Not surprisingly, post-dictatorial governmental attempts to do the impossible – namely to placate both the army (and thus keep them in the barracks) and the public (and meet popular demands for justice) – led inevitably to half-measures with regards to political reform, anti-establishment discontent and bitterness on the left for years to come.

Needless to add that it was far from ideal. But giving priority to peace and civil society, rather than exacting revenge and reprisal, proved to be the only realistic way possible to reshape the culture of governance, initiate a break from the undemocratic patterns of the past and pave the way for the smooth alteration of power between right and left – something demonstrated by the landmark electoral wins of Andreas Papandreou in 1981 in Greece and Felipe Gonzalez in Spain, a year later.

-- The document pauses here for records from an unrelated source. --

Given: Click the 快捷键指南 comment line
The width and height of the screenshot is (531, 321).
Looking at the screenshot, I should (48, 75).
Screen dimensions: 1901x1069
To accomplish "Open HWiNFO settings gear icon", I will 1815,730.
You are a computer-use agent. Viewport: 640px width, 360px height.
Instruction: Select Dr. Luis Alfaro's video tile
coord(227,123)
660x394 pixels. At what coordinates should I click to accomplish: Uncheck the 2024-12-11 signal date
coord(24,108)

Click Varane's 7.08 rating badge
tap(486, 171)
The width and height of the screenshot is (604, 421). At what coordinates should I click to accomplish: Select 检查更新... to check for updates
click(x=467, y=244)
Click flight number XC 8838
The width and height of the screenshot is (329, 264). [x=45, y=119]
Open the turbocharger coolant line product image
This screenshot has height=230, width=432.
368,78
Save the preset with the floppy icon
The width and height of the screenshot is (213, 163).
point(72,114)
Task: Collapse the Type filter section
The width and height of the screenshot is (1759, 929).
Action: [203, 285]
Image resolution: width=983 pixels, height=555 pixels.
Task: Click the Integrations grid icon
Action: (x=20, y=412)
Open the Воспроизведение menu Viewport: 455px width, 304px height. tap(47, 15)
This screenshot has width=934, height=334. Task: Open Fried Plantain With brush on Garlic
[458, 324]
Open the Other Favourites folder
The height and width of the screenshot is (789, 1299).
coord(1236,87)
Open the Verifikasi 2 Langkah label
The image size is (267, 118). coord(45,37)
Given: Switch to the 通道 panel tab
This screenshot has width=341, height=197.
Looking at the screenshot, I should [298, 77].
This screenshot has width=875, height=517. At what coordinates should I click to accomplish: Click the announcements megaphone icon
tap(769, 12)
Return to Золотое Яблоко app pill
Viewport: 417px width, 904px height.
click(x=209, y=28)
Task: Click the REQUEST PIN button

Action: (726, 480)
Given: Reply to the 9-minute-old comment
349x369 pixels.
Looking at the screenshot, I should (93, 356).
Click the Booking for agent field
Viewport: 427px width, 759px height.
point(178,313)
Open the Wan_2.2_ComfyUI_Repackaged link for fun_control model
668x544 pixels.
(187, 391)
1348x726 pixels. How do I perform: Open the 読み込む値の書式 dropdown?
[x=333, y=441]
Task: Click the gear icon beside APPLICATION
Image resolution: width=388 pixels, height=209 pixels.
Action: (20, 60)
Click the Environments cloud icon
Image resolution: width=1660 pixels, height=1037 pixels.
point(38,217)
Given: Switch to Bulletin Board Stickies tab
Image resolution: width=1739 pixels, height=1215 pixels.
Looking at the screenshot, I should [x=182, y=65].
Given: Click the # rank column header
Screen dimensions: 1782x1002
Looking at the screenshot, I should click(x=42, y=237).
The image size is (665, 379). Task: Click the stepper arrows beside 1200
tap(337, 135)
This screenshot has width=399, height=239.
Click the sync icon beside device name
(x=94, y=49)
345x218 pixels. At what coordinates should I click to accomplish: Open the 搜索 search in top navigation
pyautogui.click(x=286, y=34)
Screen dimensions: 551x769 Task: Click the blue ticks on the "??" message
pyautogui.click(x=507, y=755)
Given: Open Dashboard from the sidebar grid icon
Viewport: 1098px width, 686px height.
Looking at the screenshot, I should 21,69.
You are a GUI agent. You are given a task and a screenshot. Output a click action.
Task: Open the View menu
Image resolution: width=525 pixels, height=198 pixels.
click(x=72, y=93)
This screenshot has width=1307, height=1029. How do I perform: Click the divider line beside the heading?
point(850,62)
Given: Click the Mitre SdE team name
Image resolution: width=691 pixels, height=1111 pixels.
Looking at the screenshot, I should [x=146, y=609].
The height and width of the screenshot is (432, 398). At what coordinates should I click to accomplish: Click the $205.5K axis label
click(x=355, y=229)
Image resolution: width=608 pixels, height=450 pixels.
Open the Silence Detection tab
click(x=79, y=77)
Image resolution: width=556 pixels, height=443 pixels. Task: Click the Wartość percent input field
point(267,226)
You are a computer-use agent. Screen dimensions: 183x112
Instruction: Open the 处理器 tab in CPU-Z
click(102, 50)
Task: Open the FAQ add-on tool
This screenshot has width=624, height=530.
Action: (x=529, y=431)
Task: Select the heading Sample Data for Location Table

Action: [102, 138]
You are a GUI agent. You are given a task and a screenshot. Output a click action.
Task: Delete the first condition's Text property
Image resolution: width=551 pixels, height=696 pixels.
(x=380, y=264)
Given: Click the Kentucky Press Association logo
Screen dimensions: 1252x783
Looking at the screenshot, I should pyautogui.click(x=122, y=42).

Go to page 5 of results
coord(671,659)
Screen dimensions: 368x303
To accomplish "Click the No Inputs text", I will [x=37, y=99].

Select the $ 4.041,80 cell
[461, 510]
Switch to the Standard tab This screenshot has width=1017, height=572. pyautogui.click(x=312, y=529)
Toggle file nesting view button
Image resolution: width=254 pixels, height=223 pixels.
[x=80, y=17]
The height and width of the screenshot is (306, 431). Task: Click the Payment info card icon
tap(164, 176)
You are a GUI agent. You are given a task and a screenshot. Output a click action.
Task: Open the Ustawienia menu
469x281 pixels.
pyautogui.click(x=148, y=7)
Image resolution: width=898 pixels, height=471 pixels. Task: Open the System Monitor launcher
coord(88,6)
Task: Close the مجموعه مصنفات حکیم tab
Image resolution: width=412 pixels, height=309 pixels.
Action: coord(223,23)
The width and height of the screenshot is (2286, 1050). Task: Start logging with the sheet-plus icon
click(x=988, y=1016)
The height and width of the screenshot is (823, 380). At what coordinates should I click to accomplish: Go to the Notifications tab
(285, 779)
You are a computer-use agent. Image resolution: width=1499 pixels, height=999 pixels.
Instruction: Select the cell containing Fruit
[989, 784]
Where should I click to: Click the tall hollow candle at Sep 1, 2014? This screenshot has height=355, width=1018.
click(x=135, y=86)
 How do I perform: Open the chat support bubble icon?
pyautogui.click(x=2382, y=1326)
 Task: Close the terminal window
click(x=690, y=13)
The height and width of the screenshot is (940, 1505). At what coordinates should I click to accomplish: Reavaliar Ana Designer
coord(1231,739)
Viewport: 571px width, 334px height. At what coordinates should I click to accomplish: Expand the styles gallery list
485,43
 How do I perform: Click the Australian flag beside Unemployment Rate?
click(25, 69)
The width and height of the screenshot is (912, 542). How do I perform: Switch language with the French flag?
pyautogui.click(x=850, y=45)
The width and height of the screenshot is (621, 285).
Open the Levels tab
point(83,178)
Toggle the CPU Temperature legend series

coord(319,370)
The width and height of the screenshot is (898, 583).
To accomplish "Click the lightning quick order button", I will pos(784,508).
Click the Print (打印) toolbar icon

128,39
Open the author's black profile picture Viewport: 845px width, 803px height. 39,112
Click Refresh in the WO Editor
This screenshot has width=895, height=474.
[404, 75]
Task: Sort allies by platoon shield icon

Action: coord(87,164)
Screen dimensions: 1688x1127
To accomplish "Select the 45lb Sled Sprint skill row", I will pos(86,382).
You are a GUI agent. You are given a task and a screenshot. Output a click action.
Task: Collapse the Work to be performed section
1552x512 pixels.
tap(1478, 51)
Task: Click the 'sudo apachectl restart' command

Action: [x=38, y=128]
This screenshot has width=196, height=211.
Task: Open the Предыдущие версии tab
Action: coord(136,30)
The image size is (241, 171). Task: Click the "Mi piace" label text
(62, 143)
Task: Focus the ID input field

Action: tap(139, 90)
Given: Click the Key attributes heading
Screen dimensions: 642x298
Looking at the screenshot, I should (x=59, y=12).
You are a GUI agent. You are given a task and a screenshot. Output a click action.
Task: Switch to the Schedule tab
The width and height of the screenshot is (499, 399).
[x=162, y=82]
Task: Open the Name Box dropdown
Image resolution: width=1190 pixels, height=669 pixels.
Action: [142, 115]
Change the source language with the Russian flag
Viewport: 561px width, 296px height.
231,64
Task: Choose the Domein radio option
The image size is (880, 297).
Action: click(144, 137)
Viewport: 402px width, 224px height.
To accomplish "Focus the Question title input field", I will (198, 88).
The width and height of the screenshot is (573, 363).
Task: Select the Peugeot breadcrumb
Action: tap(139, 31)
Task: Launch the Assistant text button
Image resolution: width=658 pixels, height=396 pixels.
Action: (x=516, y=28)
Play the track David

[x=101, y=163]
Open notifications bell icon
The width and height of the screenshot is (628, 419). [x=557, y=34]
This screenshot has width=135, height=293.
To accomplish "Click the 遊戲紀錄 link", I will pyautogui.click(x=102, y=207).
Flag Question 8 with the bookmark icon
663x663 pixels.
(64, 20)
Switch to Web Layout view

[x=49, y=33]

Fixing the past has always been more important in the political cultures of Mediterranean Europe than establishing a clear order of national priorities for the future. Spain’s 40th anniversary of its 1978 democratic constitution offers a good opportunity to reflect on these four decades and assess the achievements and failures.

Although legitimate and long-overdue, Franco’s exhumation (and other de-glorification initiatives such as the removal of public monuments) should not be allowed to turn into a belated search for an “official truth”, however desirable might be in certain sections of Spanish society. Apart from the fact that it is counter-productive and damaging to the health of Spanish democracy, it is also illusory. For, truth is subjective and personal. And so is memory. Rightly or wrongly, dwelling constantly on the past will not undo the transition nor will it reverse the manifold dark legacies of the Caudillo’s epoch.

Spain needs to move on, as Greece and Portugal have done. Rather than trying to re-write the reality of their history, the Spaniards must come to accept it and find a way to honour all their dead. If Mediterranean Europe has learned anything since the early 1970s, it is that the dictum, “Time is the universal healer” is a lie.

Professor George Kassimeris is chair in security studies at the University of Wolverhampton.